The path crosses past the buildings to the north and then across wet fields to Thorney Gale Farm. The access track between the walls was extremely wet and muddy but when I emerged into the farmyard where the farmer was there with a wheelbarrow. I stopped briefly at the main farmhouse to take a photo as it was quite impressive. After this I wanted to head west along a footpath but there were no path markers anywhere.
Thorny Gale Farm

Approaching Thorny Gale trig post (on the right)

Thorny Gale

Thorny Gale
I continued along muddy track through the fields heading slightly upwards towards the trig post which I could see on the hill ahead. At 10:55 a.m. I reached the trig post which is a Ordnance Survey points and is the last one to have observations taken from it. There is a plaque which reads:
Ordnance Survey Thorney Gill the last observations for the retriangulation of Great Britain were made at this trigonometrical station by Mrs AP Joyce on the 4th of June 1962 there are 11,678 such stations and the first observations were made at Cold Ashby in Northamptonshire on 18th of April 1936.
The post is not quite at the highest point and it is interesting to note that the Ordnance Survey map calls the hill Limes Head.

The Slip Inn
I continued to the east to try and find a crossing point over the wall and onto the narrow lane.

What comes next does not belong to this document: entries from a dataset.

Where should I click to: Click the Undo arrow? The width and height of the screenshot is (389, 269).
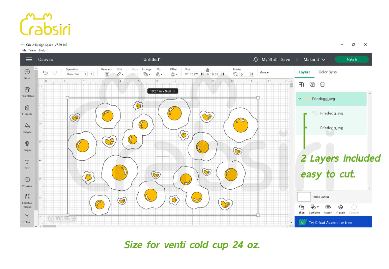coord(45,73)
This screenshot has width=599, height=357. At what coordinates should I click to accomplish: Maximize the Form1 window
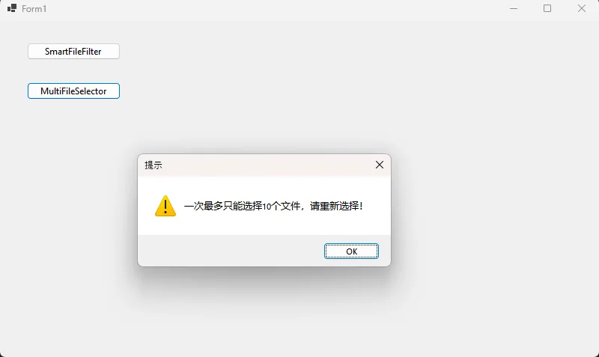[x=547, y=8]
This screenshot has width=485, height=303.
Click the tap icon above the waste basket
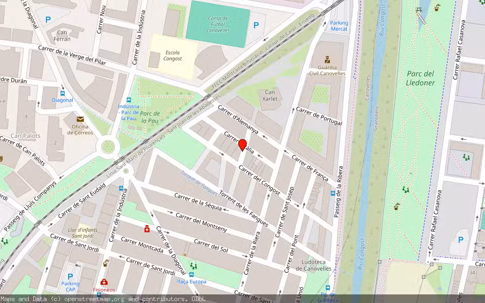coord(107,260)

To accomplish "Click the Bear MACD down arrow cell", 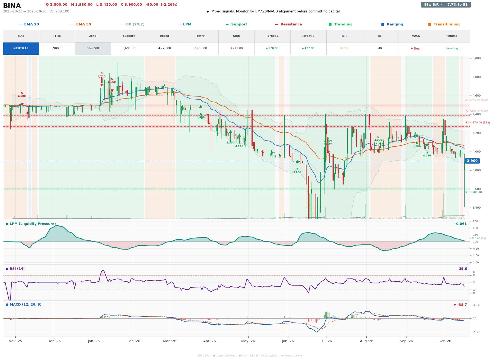I will pos(416,48).
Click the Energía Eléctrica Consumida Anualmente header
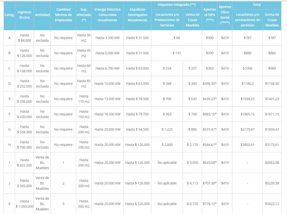The height and width of the screenshot is (214, 287). point(107,15)
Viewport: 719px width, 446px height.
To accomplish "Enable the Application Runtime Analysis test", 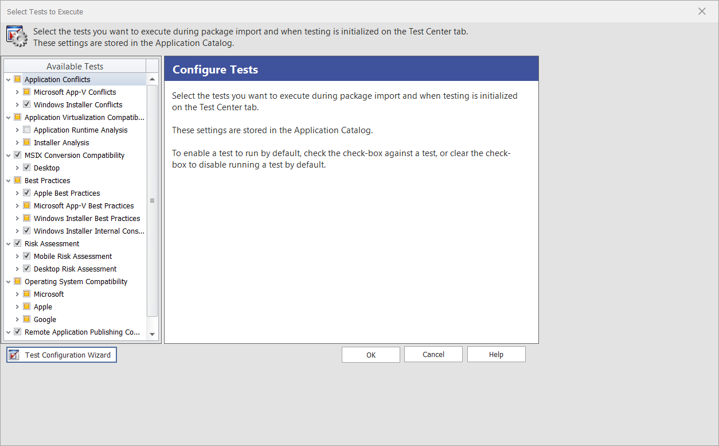I will tap(27, 130).
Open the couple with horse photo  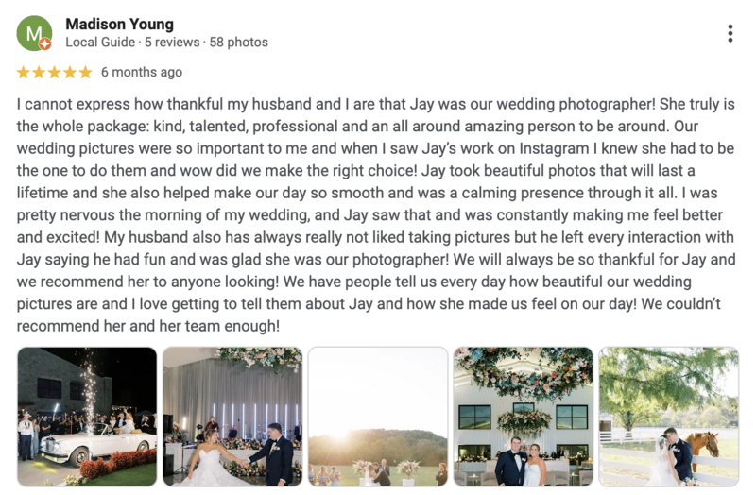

There were no gates but as I walked along the wall I found a low point where I could step across. The weather continued fine and I headed west along the narrow lane which was enjoyable to walk on as there was little traffic. I reached the B road then turned left and continued over Argyll Bridge and then up to the Slip Inn which is no longer a public house but a private dwelling. Along the road I turn left back onto the narrow lane where I parked my car. As I drove home I revisited the South Stanmore Church as the light was no much better. I was able to get some better interior photographs.